• _EXTRACTED DATA_
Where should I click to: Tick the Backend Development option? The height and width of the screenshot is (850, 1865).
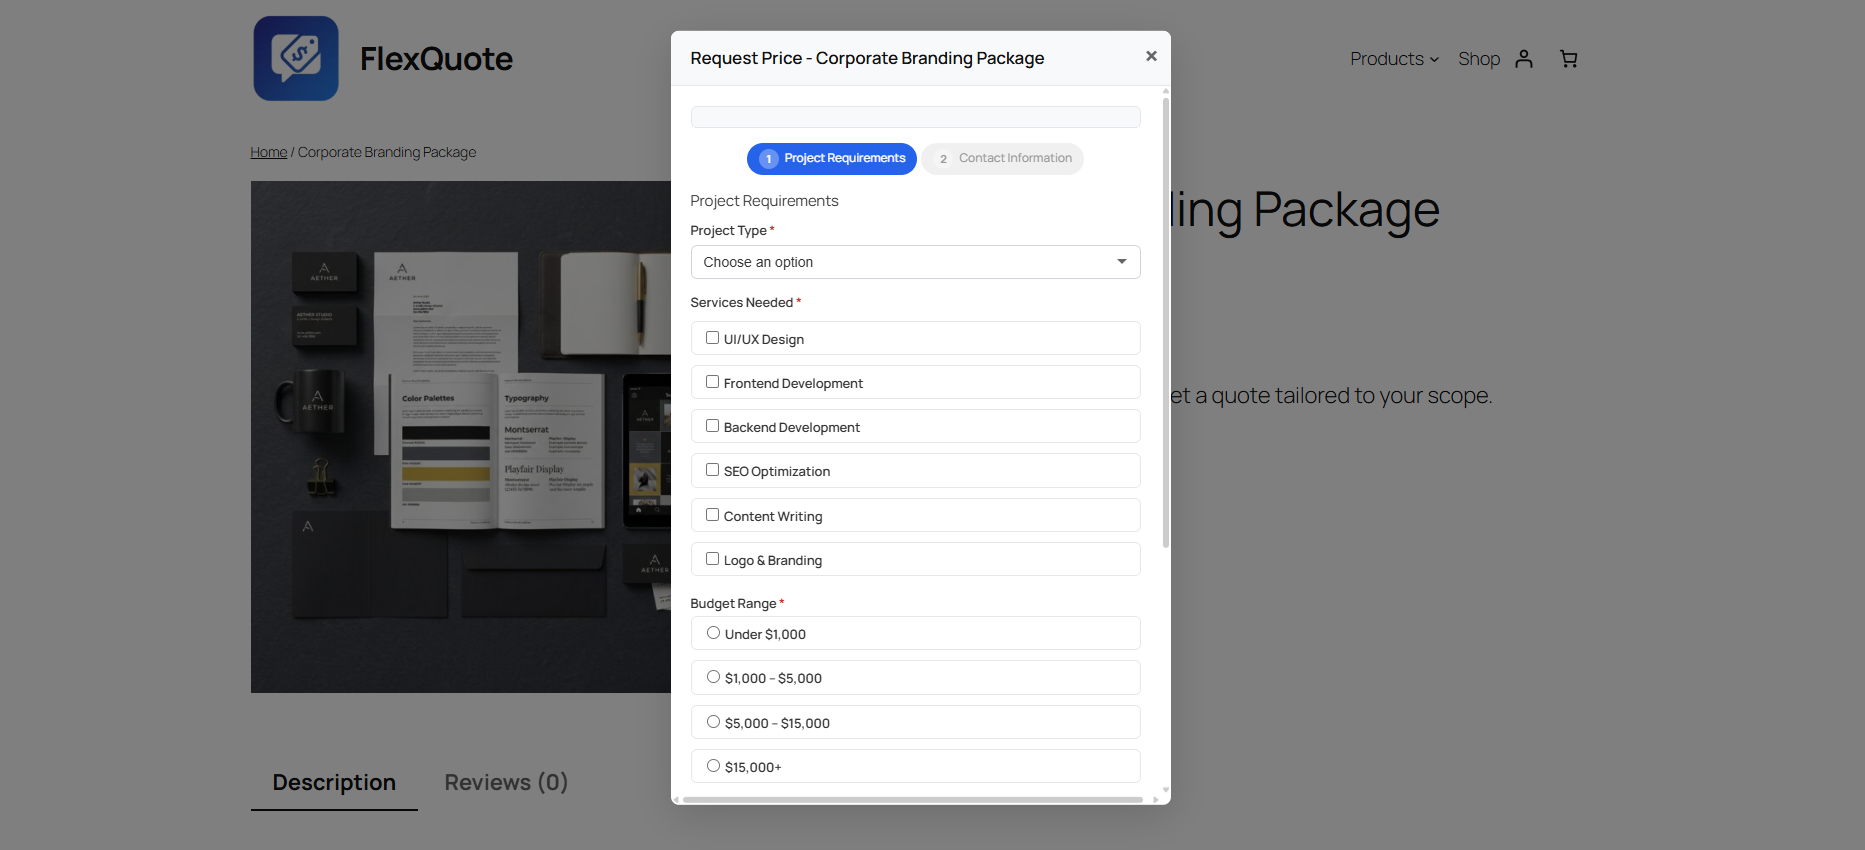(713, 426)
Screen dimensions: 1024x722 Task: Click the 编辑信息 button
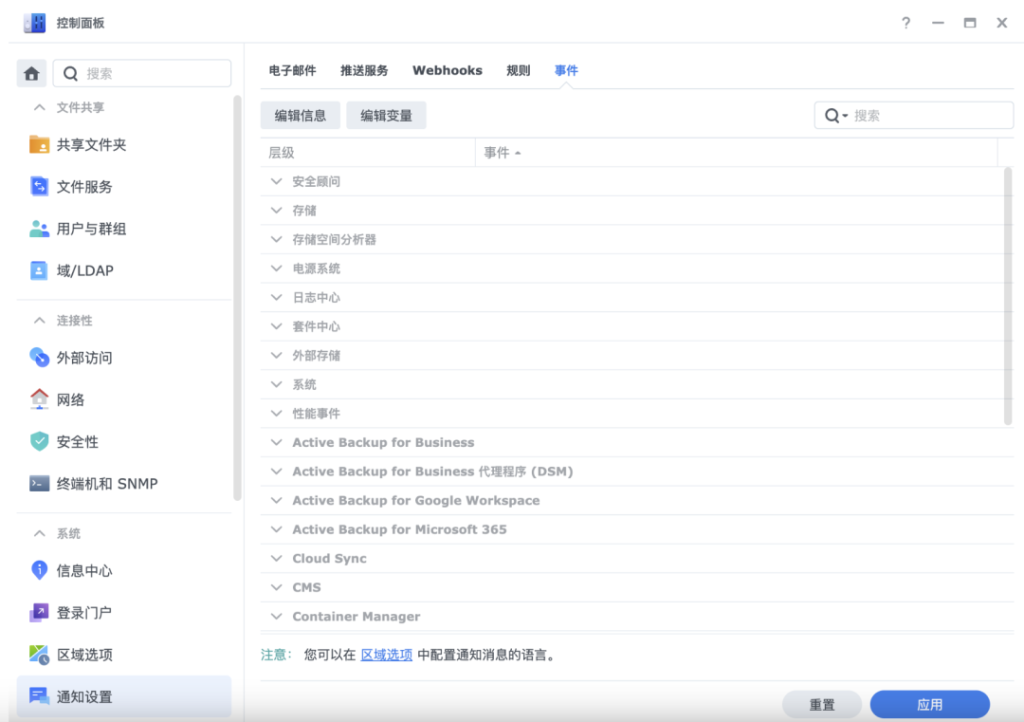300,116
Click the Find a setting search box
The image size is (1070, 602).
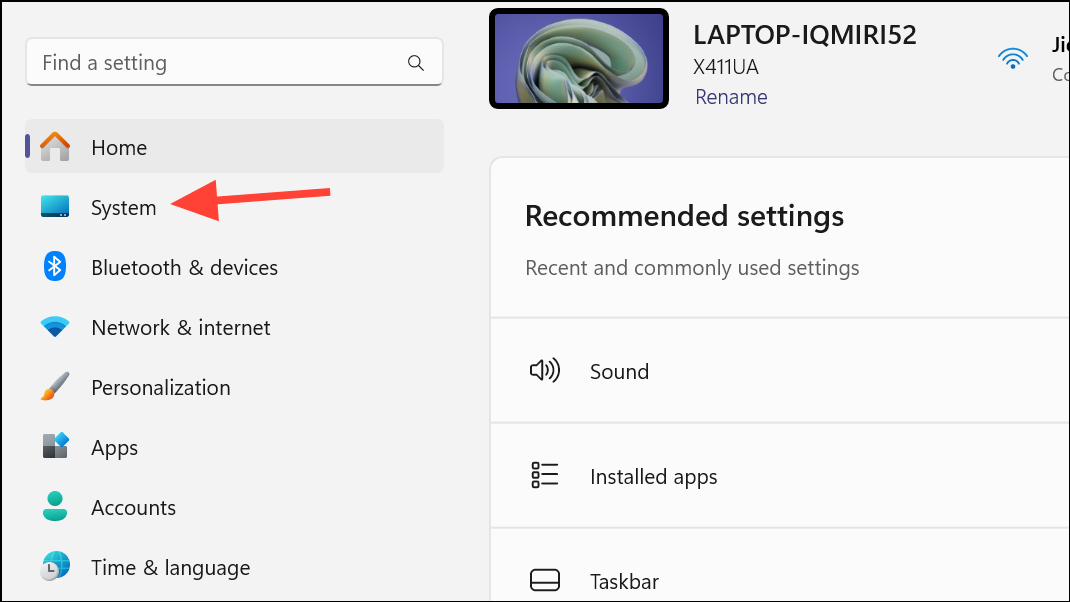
--
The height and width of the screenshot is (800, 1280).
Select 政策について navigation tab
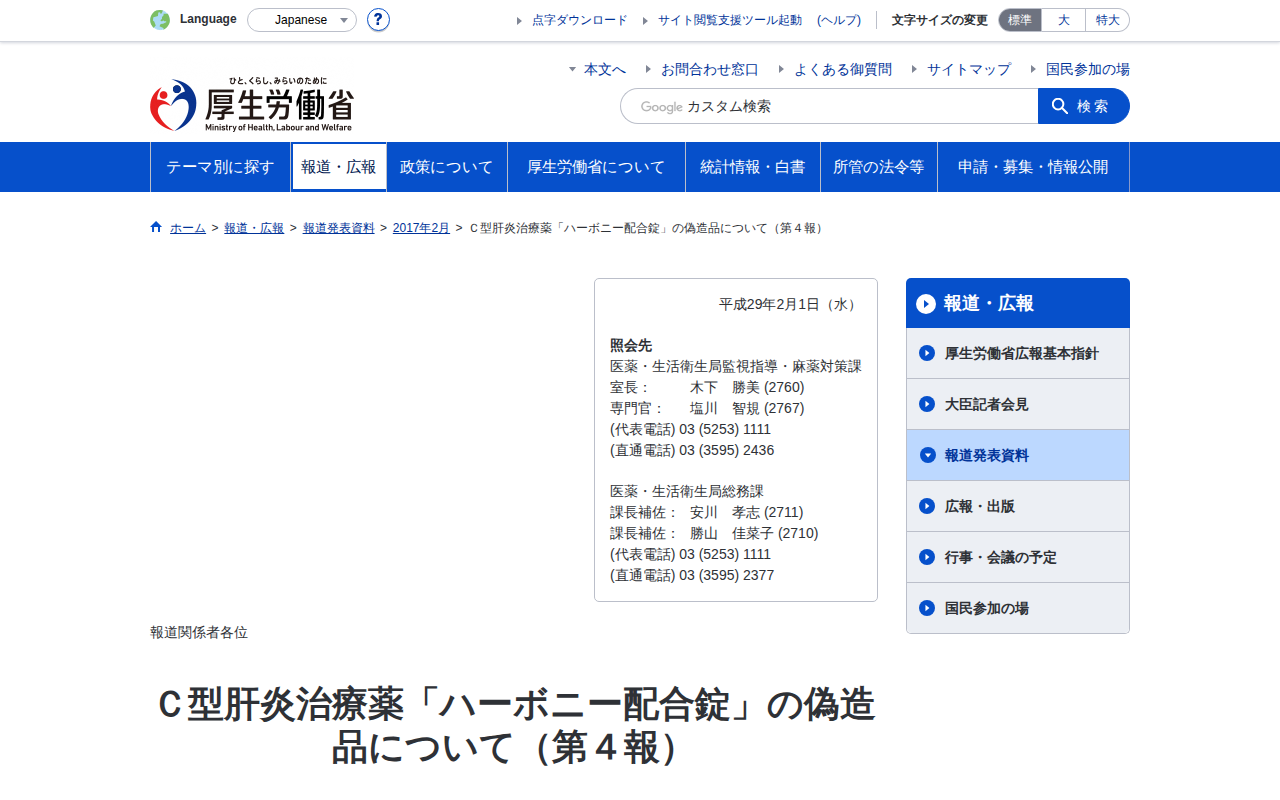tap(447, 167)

• _TASK REQUIREMENTS_
Lines wanted from the entries above: the one with "Where should I", the one with "The image size is (1070, 602).", and all lines between. Please copy them exactly, without the pictures and without anything else.

• _EXERCISE RESULT_
Where should I click to: Tick the Backend Development option? The height and width of the screenshot is (850, 1865).
(713, 426)
Screen dimensions: 1024x722 Task: Click the 编辑信息 button
300,116
Click the Find a setting search box
The image size is (1070, 602).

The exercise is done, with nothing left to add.